--- Your instructions ---
Print exactly the lines from the one containing "Given: Choose the -> AVI video format tile" through the last line of the entries below; the pictures stay out of the copy.

[Dataset entries]
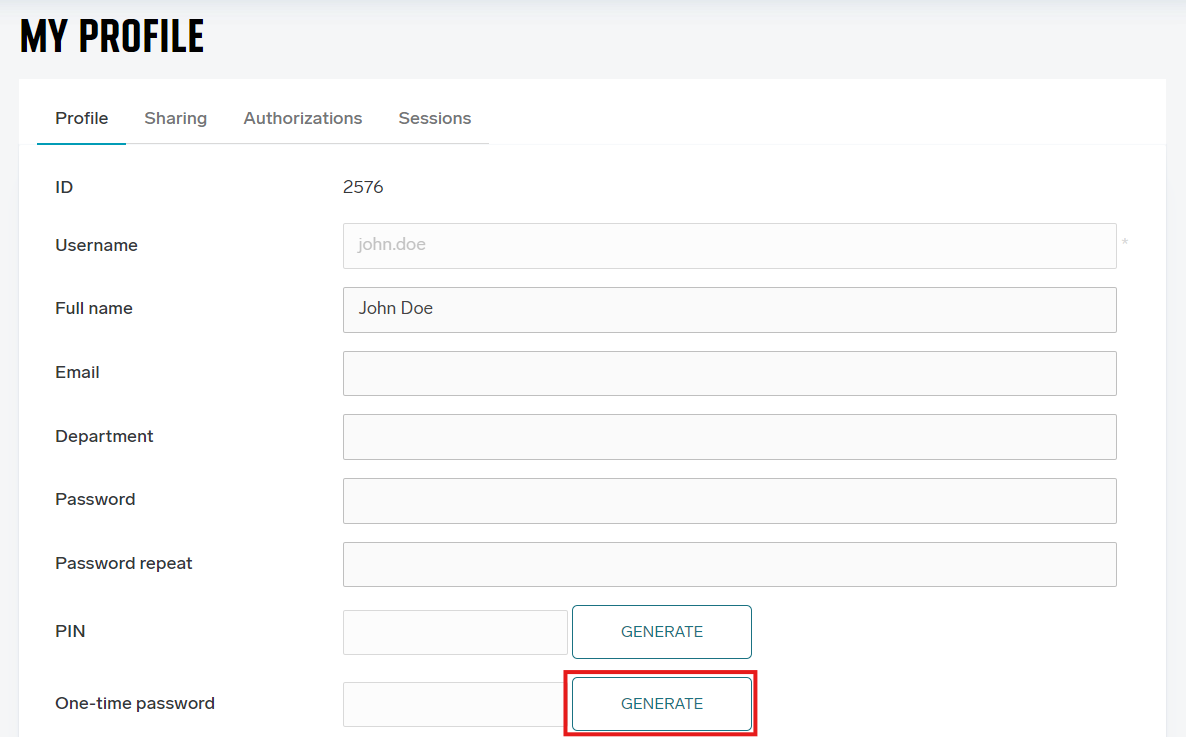Click the MY PROFILE page heading
The width and height of the screenshot is (1186, 737).
[112, 37]
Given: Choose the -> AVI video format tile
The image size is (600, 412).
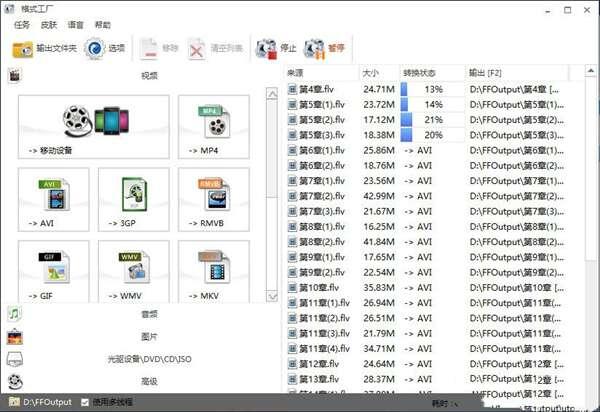Looking at the screenshot, I should (53, 199).
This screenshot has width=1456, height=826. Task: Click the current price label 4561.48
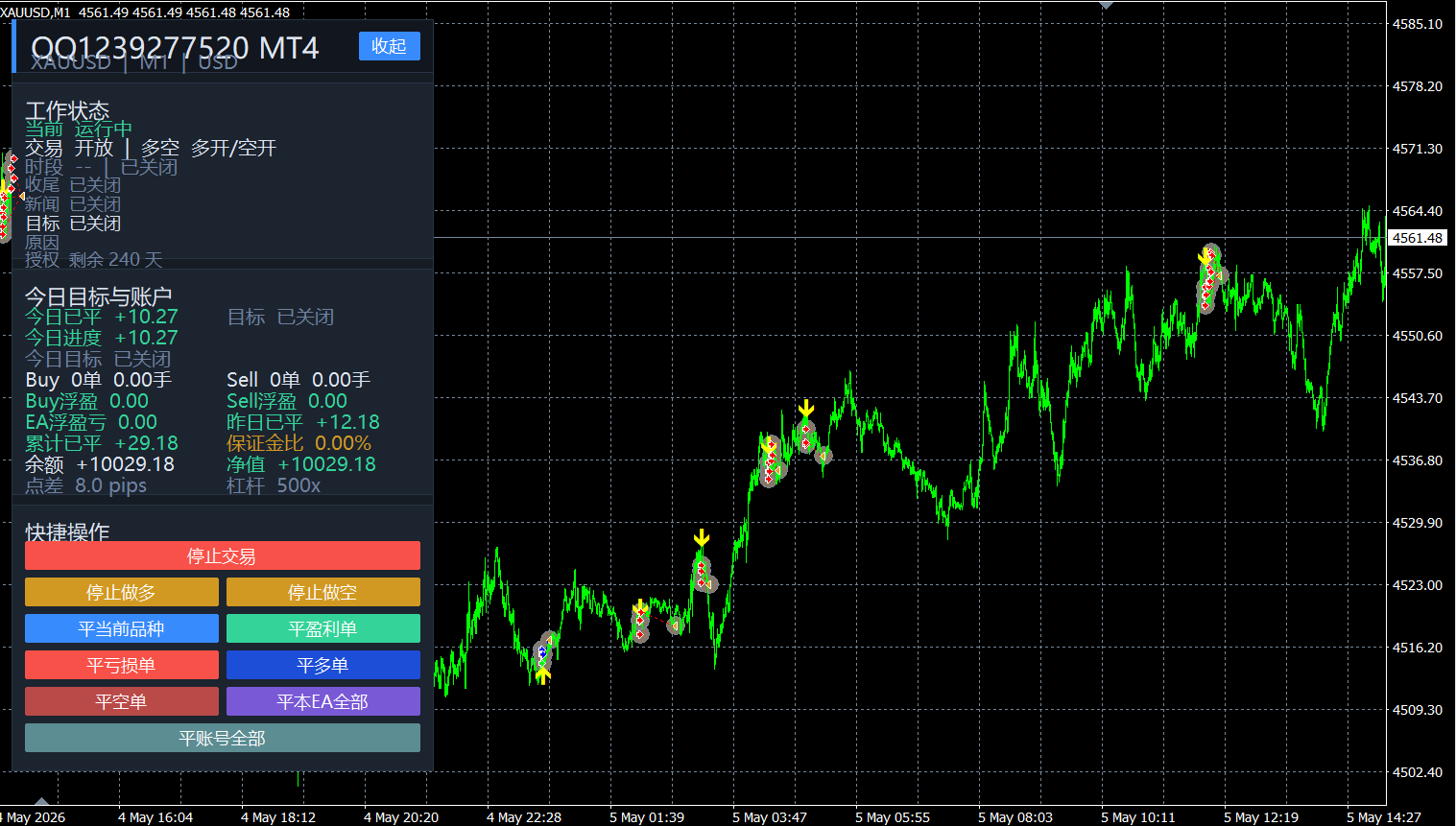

--- Output for this exercise ---
Given: Choose the -> AVI video format tile
The image size is (600, 412).
Looking at the screenshot, I should (53, 199).
This screenshot has width=1456, height=826. Task: Click the current price label 4561.48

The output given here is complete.